▶ Documento
════
O Estado de S. Paulo.
A saga se encaminha para um final com acordes de corrupção, estagnação econômica, inflação e insegurança financeira
Mistura de ópera bufa e de tragédia, o
desgoverno de Jair Bolsonaro se encaminha para um gran finale. Os primeiros
acordes incluem a bandalheira no Ministério da Educação e o caso da Wal do
Açaí, a assessora parlamentar nunca vista em Brasília. Mas o libreto promete
muito mais. Se o roteiro for seguido, o crescimento econômico será menor que o
de 2019 e a inflação passará de novo sobre o teto da meta. Não são projeções
agourentas de uma oposição intratável. São cenários desenhados por economistas
do Banco Central (BC) e do mercado, gente dificilmente acusável de torcer pelo
pior. Mas há algo mais: esses economistas vêm sendo seguidos, com algum atraso
e a alguma distância, pela equipe do Ministério da Economia, forçada a rever
seus números, apesar da fala sempre otimista e até triunfal do ministro Paulo
Guedes.
A equipe econômica baixou de 2,1% para 1,5% o crescimento esperado para o Produto Interno Bruto (PIB) em 2022. A expansão ficará em 0,5%, segundo a mediana das estimativas do mercado, informou o boletim Focus da segunda-feira passada. A turma do Banco Central aposta em avanço de 1% neste ano, de acordo com o novo Relatório de Inflação, publicado trimestralmente. As três projeções mostram um país em descompasso com a economia global.
════
▶ Registros extraídos
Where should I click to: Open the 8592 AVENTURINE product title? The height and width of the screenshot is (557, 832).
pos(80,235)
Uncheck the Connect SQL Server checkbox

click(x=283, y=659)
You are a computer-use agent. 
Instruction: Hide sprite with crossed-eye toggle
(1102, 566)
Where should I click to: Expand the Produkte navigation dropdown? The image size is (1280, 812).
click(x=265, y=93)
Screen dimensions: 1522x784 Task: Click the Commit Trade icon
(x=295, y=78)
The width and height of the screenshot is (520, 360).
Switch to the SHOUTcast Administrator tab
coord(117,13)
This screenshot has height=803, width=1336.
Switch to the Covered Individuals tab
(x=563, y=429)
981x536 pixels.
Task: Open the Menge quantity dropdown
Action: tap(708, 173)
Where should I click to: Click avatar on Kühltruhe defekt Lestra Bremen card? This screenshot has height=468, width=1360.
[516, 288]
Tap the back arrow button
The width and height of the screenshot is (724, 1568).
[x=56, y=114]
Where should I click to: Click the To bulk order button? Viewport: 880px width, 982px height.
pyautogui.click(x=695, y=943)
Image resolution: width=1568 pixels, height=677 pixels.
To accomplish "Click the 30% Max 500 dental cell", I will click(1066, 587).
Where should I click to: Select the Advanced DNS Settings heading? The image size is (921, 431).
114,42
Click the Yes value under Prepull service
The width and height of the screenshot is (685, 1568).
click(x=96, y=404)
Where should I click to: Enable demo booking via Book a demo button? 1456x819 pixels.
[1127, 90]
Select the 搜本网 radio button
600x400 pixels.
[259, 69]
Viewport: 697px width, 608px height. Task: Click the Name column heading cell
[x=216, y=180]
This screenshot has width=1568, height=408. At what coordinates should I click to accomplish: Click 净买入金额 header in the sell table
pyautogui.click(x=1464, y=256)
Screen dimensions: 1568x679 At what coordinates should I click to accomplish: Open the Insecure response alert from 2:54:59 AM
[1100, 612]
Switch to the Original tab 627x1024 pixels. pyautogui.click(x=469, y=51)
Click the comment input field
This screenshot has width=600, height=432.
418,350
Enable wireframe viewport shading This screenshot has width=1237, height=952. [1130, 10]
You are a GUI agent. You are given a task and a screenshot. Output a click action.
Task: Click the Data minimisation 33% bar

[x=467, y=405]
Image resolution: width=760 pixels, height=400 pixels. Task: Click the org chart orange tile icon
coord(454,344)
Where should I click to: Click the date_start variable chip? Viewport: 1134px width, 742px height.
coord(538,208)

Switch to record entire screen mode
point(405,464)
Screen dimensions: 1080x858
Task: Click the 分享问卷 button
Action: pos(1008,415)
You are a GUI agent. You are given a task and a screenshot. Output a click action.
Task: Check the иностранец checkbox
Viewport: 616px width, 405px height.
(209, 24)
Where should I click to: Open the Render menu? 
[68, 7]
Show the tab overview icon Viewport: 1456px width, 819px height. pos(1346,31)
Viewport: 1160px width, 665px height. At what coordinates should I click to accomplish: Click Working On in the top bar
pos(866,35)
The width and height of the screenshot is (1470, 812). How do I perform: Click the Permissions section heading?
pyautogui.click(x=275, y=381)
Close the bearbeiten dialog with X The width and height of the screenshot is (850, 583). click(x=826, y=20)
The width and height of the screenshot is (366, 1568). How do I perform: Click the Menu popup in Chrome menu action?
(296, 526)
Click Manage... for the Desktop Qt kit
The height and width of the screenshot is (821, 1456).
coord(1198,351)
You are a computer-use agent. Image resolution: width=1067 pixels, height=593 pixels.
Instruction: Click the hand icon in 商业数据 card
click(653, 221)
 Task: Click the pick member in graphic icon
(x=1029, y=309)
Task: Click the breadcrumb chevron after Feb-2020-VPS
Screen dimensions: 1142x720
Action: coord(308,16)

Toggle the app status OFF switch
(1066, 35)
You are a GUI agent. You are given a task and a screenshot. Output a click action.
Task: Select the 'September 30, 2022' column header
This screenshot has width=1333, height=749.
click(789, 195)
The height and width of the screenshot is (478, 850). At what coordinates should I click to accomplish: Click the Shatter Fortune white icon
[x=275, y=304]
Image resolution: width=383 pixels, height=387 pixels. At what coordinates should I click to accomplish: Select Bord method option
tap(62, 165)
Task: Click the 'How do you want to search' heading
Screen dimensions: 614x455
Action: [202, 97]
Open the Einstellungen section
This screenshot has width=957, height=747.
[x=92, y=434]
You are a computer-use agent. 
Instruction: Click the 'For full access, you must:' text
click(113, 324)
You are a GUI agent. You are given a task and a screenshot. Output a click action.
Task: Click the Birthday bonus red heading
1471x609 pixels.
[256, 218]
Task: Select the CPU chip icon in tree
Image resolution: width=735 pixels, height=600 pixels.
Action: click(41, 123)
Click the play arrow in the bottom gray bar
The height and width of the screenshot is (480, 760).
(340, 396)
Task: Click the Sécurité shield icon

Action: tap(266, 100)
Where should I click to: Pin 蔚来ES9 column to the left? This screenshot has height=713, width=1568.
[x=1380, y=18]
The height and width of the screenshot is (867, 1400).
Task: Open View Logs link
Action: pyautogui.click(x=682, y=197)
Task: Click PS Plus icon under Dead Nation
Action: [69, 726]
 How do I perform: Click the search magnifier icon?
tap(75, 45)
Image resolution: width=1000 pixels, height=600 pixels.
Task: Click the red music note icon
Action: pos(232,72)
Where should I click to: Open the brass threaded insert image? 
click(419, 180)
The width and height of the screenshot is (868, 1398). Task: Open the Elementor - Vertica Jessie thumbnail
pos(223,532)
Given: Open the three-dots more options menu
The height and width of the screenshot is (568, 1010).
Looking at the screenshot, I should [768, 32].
════
▶ Instruções
**A)** No editorial sobre a economia no governo Bolsonaro, qual é a nova projeção da equipe econômica para o crescimento do PIB em 2022?
**B)** Por favor, dê continuidade ao editorial sobre a economia no governo Bolsonaro a partir de onde ele termina.
O material não é necessário.

▶ Respostas esperadas
**A)** A equipe econômica baixou a projeção de 2,1% para 1,5%.

**B)**
Outros emergentes, assim como as potências
mais desenvolvidas, vêm crescendo mais velozmente, com menor desemprego e menor
inflação, apesar do surto inflacionário internacional. A alta anual de preços
ao consumidor bateu em 7,2%, no começo do ano, na média dos países-membros da
OCDE, a Organização para Cooperação e Desenvolvimento Econômico. No Brasil,
esses preços aumentaram 10,54% nos 12 meses até fevereiro. O desemprego
brasileiro, de 11,1% no trimestre móvel encerrado em janeiro, é pouco mais que
o dobro da taxa média, de 5,3%, registrada em janeiro nos 39 países da
organização.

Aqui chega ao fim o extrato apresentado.